Exercise text:
· · · · ·

I started looking at the new CSTA Standards today with more than my initial cursory glance. I have to say they are very ambitious. I also have to say they are also totally unrealistic. I have been teaching CS for about 30 years. With that experience I can understand or have a general idea as to what each of the 9-10 and 11-12 standards are saying. Without being nitpicky I think they all have merit as part of a CS curriculum. The trouble is there is just no way for the average school or average CS teacher to implement a curriculum that would contain more than say half of the standards. The required teacher background would be the first major hurdle. The teacher has to have knowledge of programming in several languages, which is not uncommon for an experienced CS teacher, but is uncommon for most new CS teachers that did not go through a CS degree program. Then there are the standards relating to networking and hardware. From looking at a few CS minor or CS Ed programs this is not even in the curriculum. It is usually a program offered at junior or tech college or is gained by experience. There is the standard relating to logic circuits and logic gates, knowledge of which would definitely not be in the lexicon of a teacher learning CS on the fly, which seems to be the predominant method of learning the job.
As an experienced CS teacher, I look through this list of standards with an understanding of the time involved to build a lesson to address the standard. Many would be rolled up into some project so most are not a standalone task. A few would be standalone. I want to look at one as an example. Standard 3B-N-4-35 “Simulate and discuss the issues (e.g. bandwidth, load, delay, topology) that impact network functionality. (e.g. use free network simulators.)” Very hardware oriented but also very relevant to the understanding of a fundaments issue in CS. My problem with it is that final “e.g.”. The simple task of finding a “free network simulators” is huge. They do not grow on trees nor do they advertise themselves. A teacher wanting to implement this standard is going to have to do a lot of time on the internet trying to find a “free network simulators”, whatever the heck that looks like. They then have to figure out how the simulator works and then build something for the kids to do with it. This is not trivial as far as time and effort goes.

· · · · ·

Record excerpts:
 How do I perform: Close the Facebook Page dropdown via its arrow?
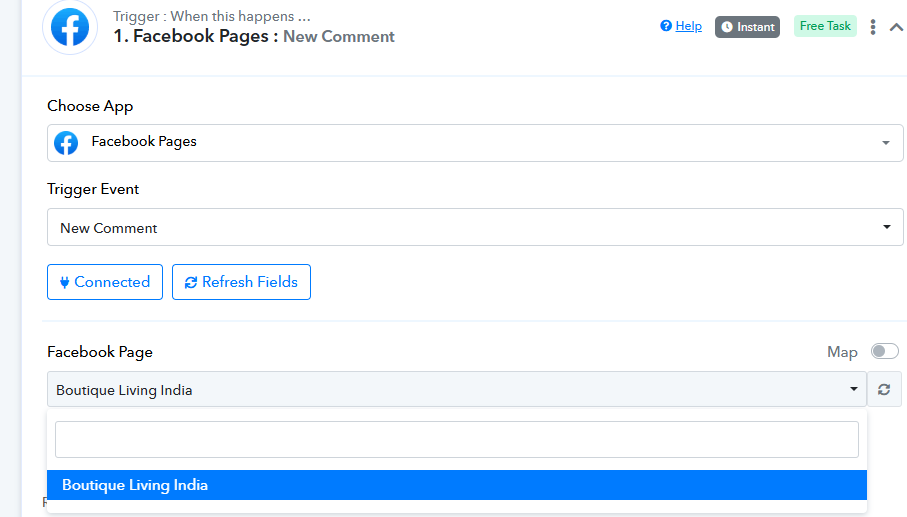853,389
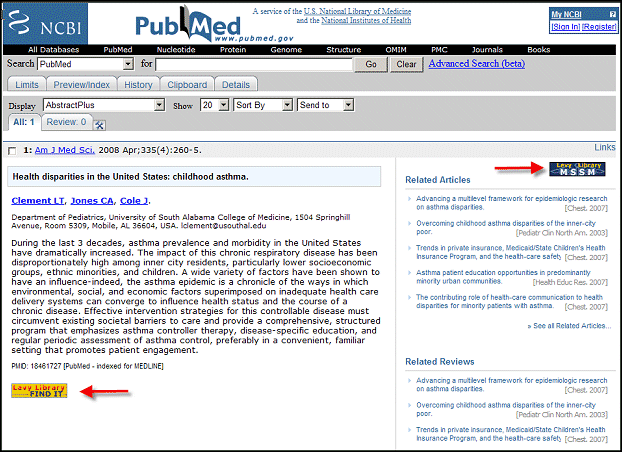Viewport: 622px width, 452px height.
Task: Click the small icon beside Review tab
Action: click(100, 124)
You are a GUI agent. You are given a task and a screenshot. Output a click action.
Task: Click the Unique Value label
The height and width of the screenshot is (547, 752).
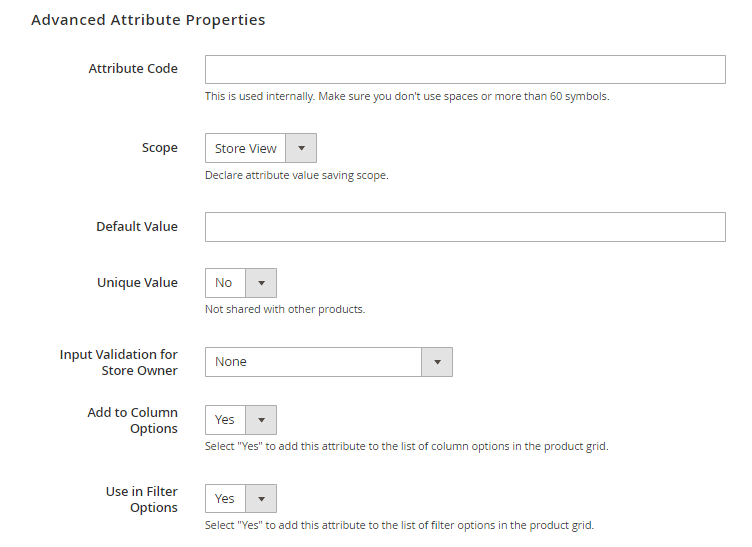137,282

· · · · ·

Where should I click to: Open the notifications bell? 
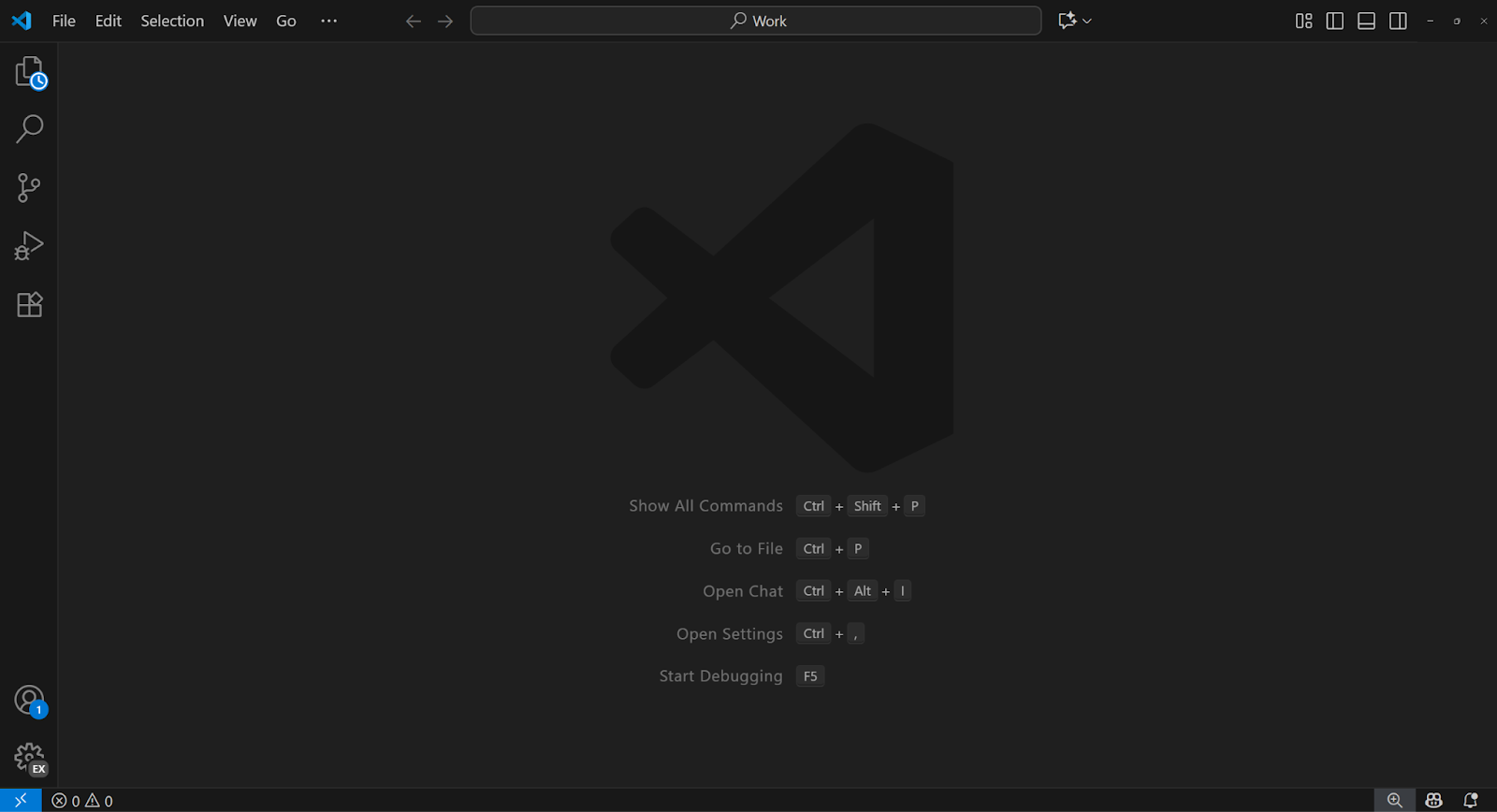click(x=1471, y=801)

· · · · ·

Questions to answer:
1/ Do these statements agree with the post on the CSTA Standards? Answer yes or no for each, and quote the words from the post that decide it.
(a) The author has taught computer science for about 30 years.
(b) The author thinks most of the 9-10 and 11-12 standards lack merit as part of a CS curriculum.
(c) Finding free network simulators is a simple matter.
2/ Please carry on the post on the CSTA Standards from its last sentence.
The material is not needed here.

Your responses:
1/
(a) Yes: "I have been teaching CS for about 30 years."
(b) No: "Without being nitpicky I think they all have merit as part of a CS curriculum."
(c) No: "The simple task of finding a “free network simulators” is huge."

2/
Remember, a CS teacher does not have a nice list of textbooks to look through that address the standards. This is not Math or Biology or Physics where publishers are producing great textbooks that address the standards. CS teachers have to build their curriculum from scratch, usually on their own time. Maybe in the future a publisher will decide it is worth the gamble to put out a CS textbook but I doubt it. The thing would have to be updated regularly to just be sure something like that free network simulator is still around.
Has the effort the builders of the CSTA standards gone to waste? Definitely not. They have built something that a school looking to implement a CS curriculum can look through to get ideas. A teacher looking through it can see weakness and strengths of their present program.
What I would like to see something that is a bit more prioritized. I see this as the deluxe, platinum edition of a curriculum guide. Something that a magnet school with a very experienced staff and a curriculum writing budget can use to build the ultimate of CS programs. Most schools need something that is a bit more constrained and realistic. They need the bronze edition. Something that lists the very basics of what is needed to build a viable CS program. Something a rural school with a business teacher that has just been told she is to offer a CS program next year can use as a guide. This teacher also needs stage two, how to build the program with a list of assets and resources for those basic standards. Wouldn’t that be handy?